Parallelising GIS operations in PyQGIS?

If you change your program to read the file name from the command line and split up your input file in smaller chunks, you can do something like this using GNU Parallel:

parallel my_processing.py {} /path/to/polygon_file.shp ::: input_files*.shp

This will run 1 job per core.

All new computers have multiple cores, but most programs are serial in nature and will therefore not use the multiple cores. However, many tasks are extremely parallelizeable:

  • Run the same program on many files
  • Run the same program for every line in a file
  • Run the same program for every block in a file

GNU Parallel is a general parallelizer and makes is easy to run jobs in parallel on the same machine or on multiple machines you have ssh access to.

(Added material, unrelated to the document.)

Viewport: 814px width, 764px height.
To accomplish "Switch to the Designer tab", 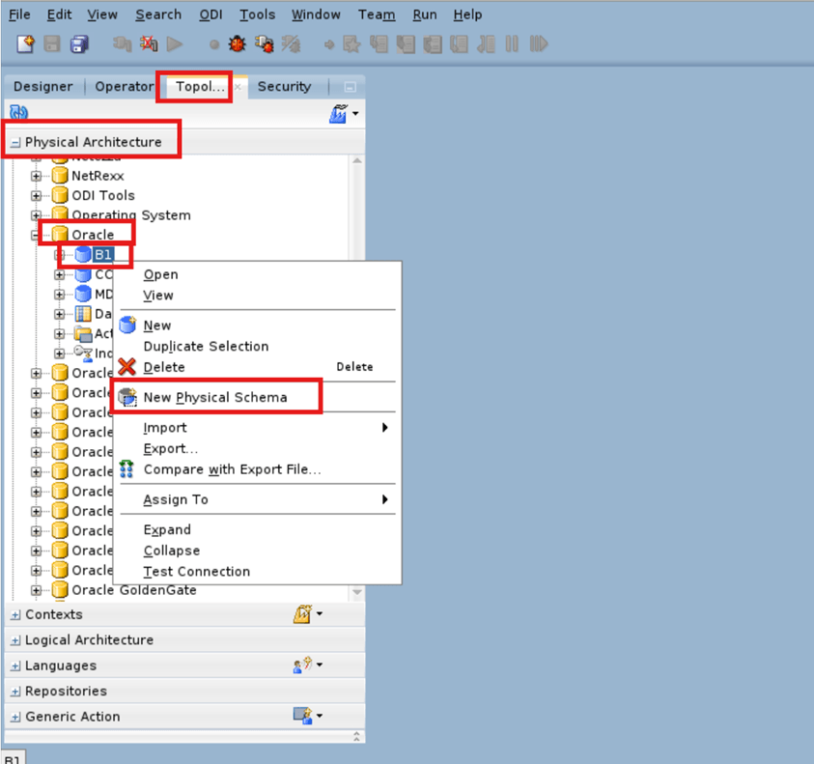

If you have 32 different jobs you want to run on 4 CPUs, a straight forward way to parallelize is to run 8 jobs on each CPU:

Simple scheduling

GNU Parallel instead spawns a new process when one finishes - keeping the CPUs active and thus saving time:

GNU Parallel scheduling

Installation

If GNU Parallel is not packaged for your distribution, you can do a personal installation, which does not require root access. It can be done in 10 seconds by doing this:

(wget -O - pi.dk/3 || curl pi.dk/3/ || fetch -o - http://pi.dk/3) | bash

For other installation options see http://git.savannah.gnu.org/cgit/parallel.git/tree/README

Learn more

See more examples: http://www.gnu.org/software/parallel/man.html

Watch the intro videos: https://www.youtube.com/playlist?list=PL284C9FF2488BC6D1

Walk through the tutorial: http://www.gnu.org/software/parallel/parallel_tutorial.html

Sign up for the email list to get support: https://lists.gnu.org/mailman/listinfo/parallel


Rather than using the GNU Parallel method you could use the python mutliprocess module to create a pool of tasks and execute them. I don't have access to a QGIS setup to test it on but multiprocess was added in Python 2.6 so provided that you are using 2.6 or later it should be available. There are a lot of examples online on using this module.


Here is the gnu parallel solution. With some care most emabrrassingly parallel linux based ogr or saga algorithms could be made to run with it inside your QGIS installation.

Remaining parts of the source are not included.